The Tribunal is not satisfied therefore that the applicant has a well-founded fear of persecution for any of the reasons set out in the legislation were he to return to Iraq in the reasonably foreseeable future.
Does the applicant meet the complementary protection criteria?
100. If a person is found not to meet the refugee criterion he or she may nevertheless meet the criteria for the grant of a protection visa if he or she is a non-citizen in Australia in respect of whom the Minister is satisfied Australia has protection obligations because the Minister has substantial grounds for believing that, as a necessary and foreseeable consequence of the applicant being removed from Australia to a receiving country, there is a real risk that he or she will suffer significant harm: (the complementary protection criterion).
101. ‘Significant harm’ for these purposes is exhaustively defined in the Act. A person will suffer significant harm if he or she will be arbitrarily deprived of their life; or the death penalty will be carried out on the person; or the person will be subjected to torture; or to cruel or inhuman treatment or punishment; or to degrading treatment or punishment. ‘Cruel or inhuman treatment or punishment’, ‘degrading treatment or punishment’, and ‘torture’, are further defined in s.5(1) of the Act.
102. Section 36(2)(aa) refers to a ‘real risk’ of an applicant suffering significant harm. The ‘real risk’ test imposes the same standard as the ‘real chance’ test applicable to the assessment of ‘well-founded fear’ in the Refugee Convention definition: MIAC v SZQRB [2013] FCAFC 33.
103. The Tribunal has not accepted that the applicant was targeted for harm in 2011 by persons who wanted to harm his father. The Tribunal is also not satisfied that there is a real chance of serious harm from people who used to work with his father, or from generalised violence in the region, or because of double jeopardy. Reasons for this are set out earlier in this decision. For the same reasons, the Tribunal is not satisfied that there is a real risk of any of the kinds of significant harm set out in the legislation from people who used to work with the applicant’s father or through generalised violence or double jeopardy.
104. The Tribunal has also considered whether the applicant would face a real risk of significant harm because he is unfamiliar with Iraq, may find it difficult to find support or employment and would be discriminated against because of his criminal record or Australian background. The Tribunal has some sympathy for the applicant as he has lived in Australia since 2007 as a young man in high school. He has expressed his love and affinity for Australia and a desire to reform and live a good life, after previously going astray and committing crimes. He has said that he has completed courses in prison and has learnt from his experiences. He has claimed that he is unfamiliar with Iraq and has no affinity for the culture. Support letters for the applicant from [Mr D] MP and the [Organisation] suggest that the applicant would have support for rehabilitation if he were to remain in Australia.
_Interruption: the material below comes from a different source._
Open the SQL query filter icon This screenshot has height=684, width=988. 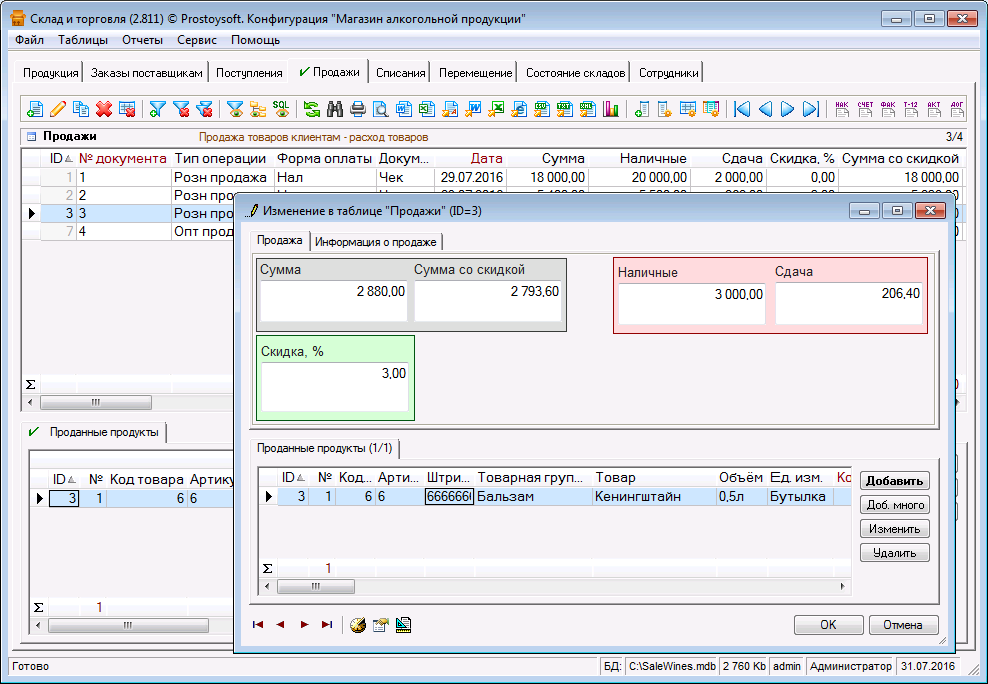(281, 109)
105. The Tribunal accepts that the applicant may have difficulty settling into a life in Iraq as he has not lived there since 2007 and his immediate family is in Australia, such that he would have more support in Australia for reintegration after his prison sentence. He may also face some ostracism or discrimination in Iraq on the basis of his Australian background and/or criminal record. The question for this Tribunal is whether any ostracism or discrimination he may experience would amount to significant harm as it is defined in the legislation. It is not a matter for determination for this Tribunal as to whether it would be preferable for the applicant to remain in Australia for his rehabilitation, although it is very probable that it would be. The Tribunal must determine whether the applicant meets the criteria for complementary protection, and the Tribunal is not satisfied that any ostracism or discrimination he may experience would reach the level of ‘significant harm’ as envisaged in the legislation. Reasons for this are set out below.
106. It was not claimed, and the Tribunal is not satisfied that ostracism or discrimination, if any, would result in arbitrary deprivation of life or torture as they are defined in the legislation.
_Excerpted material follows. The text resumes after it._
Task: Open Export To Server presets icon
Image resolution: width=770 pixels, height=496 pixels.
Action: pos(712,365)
107. ‘Cruel or inhuman treatment or punishment’ is exhaustively defined to mean an act or omission by which severe pain or suffering, whether physical or mental, is inflicted on a person, or pain or suffering, whether physical or mental, is inflicted on a person, so long as, in all the circumstances, the act or omission could reasonably be regarded as cruel or inhuman in nature. The pain or suffering must be intentionally inflicted. The Department’s Complementary Protection guidelines indicate that international jurisprudence can be drawn upon and provide some examples of what may and may not constitute cruel or inhuman treatment. The Guidelines indicate for example that rape, female genital mutilation, forced abortion and forced sterilisation and, in some cases, circumstances arising from a forced marriage may comprise cruel or inhuman treatment.[23] While these are guidelines and indicative examples only, and decision-makers must look at individual circumstances, the harm must be significant. In this case, the evidence does not establish, and the Tribunal is not satisfied that ostracism or discrimination, if any, which the applicant may experience, would reach the level of ‘severe’ pain and suffering or ‘cruel or inhuman’ treatment.
[23] Department of Home Affairs, Complementary Protection Guidelines, section 27, as re-issued 21 May 2015.
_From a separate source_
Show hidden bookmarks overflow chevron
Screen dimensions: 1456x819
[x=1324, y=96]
108. Degrading treatment or punishment is exhaustively defined to mean an act or omission which causes, and is intended to cause, extreme humiliation which is unreasonable. The threshold for ‘extreme humiliation’ is high.[24] The evidence does not establish, and the Tribunal is not satisfied, that any ostracism or discrimination the applicant may experience would reach the level of ‘extreme’ humiliation which is unreasonable.
[24] SZRSN v MIAC [2013] FMCA 78 (Driver FM, 1 March 2013), AGH15 v MIBP [2015] FCCA 1797 (Judge Smith, 11 June 2015)
109. The Tribunal is also not satisfied that economic and social hardship the applicant would experience would reach the level of significant harm or that it would be intentionally inflicted, as it would be the result of economic and social circumstances in the country.
110. In making these findings, the Tribunal has taken into consideration the fact that the applicant has many family members in Iraq including brothers and sisters and his grandmother, who presumably could provide support even though he has not been in touch with them, or on close terms, recently. He went to primary school in Iraq and stayed with extended family in 2011. His parents have visited on a number of occasions such that they may be able to visit periodically and provide him with assistance, and it is likely they have close connections in the country that he can call upon. As set out earlier, DFAT has said that many Kurds return to the area and are able to reintegrate, which is easier if there is familial support.[25] Furthermore, although the applicant is unfamiliar with Iraqi culture generally, he did attend primary school there, spent three months in Iraq in 2011 and has some language skills, although they may not be strong. Furthermore, he has spoken of completing a number of courses in prison. Thus even if some discrimination or ostracism occurred, he would have some skills to seek employment and also could call on family for support and assistance.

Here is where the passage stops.